Tuberculosis (TB), caused by Mycobacterium tuberculosis (Mtb), remains a global health challenge, characterized by significant heterogeneity in its clinical presentation and physiopathology, underscoring the need for optimized models to better understand host-pathogen interactions. This study evaluated the impact of both host and Mtb clinical isolate variability on bacterial growth and dormancy and immune responses using an in vitro granuloma model. Peripheral blood mononuclear cells from active TB patients were infected with autologous and heterologous Mtb clinical isolates, as well as the H37Rv Mtb reference strain. Bacterial growth and dormancy dynamics and cytokines release were assessed at 0-, 7-, 14- and 21-days post-infection.

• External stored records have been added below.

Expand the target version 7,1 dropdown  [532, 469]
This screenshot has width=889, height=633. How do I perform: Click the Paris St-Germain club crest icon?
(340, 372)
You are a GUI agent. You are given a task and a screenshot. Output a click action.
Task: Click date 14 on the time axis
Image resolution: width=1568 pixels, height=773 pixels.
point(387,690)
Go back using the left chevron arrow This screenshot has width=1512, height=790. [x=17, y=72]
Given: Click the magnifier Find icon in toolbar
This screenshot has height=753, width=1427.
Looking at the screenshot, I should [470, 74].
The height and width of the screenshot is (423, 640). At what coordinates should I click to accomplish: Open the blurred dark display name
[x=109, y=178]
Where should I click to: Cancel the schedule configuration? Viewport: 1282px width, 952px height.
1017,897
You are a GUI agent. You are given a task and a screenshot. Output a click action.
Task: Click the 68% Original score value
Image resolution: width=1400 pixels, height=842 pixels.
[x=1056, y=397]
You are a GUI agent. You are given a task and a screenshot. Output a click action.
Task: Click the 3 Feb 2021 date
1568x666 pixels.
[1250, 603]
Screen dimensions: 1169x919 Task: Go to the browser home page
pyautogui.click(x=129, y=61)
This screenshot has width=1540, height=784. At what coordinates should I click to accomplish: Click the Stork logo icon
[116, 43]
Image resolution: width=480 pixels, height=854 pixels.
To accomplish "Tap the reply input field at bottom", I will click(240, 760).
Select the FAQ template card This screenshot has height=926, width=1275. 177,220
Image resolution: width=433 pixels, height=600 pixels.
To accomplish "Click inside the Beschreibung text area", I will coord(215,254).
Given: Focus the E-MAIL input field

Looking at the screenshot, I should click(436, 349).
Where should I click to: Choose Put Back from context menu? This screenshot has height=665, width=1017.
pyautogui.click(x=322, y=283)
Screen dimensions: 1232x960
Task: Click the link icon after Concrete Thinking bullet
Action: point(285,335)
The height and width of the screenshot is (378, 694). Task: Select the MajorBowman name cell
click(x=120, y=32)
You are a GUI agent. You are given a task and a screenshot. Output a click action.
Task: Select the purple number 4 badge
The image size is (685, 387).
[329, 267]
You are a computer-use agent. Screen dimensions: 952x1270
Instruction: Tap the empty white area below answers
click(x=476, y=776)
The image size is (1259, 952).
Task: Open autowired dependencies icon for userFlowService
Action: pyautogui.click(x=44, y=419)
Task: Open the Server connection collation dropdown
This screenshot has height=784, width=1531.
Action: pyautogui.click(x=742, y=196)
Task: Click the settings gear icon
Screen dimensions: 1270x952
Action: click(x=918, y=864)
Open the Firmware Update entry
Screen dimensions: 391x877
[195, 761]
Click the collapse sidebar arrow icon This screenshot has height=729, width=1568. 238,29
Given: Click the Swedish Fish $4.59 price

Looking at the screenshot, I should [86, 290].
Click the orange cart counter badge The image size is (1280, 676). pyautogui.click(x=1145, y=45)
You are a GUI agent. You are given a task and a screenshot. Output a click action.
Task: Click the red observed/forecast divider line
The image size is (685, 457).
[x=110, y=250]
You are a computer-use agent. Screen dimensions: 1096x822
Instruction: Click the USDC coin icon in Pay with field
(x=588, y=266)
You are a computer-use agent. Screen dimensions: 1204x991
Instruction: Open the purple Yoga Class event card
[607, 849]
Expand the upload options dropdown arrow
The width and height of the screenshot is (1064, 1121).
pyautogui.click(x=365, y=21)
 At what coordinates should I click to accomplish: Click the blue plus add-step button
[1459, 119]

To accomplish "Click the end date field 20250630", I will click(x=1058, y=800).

Results revealed that bacterial growth and dormancy dynamics were mostly isolate-dependent, with almost no impact of PBMC donor. However, at 7-days post-infection, autologous infections exhibited lower bacterial loads and elevated Th1-type cytokines, such as TNF-α and IFN-γ. Yet, this early advantage in bacterial control did not persist at later time points. These findings highlight the importance of host-pathogen pairing in shaping immune responses and validate the in vitro granuloma model as a relevant tool for studying TB pathogenesis and evaluating therapeutic interventions. Furthermore, further research is needed to decipher the specificities of autologous immune response.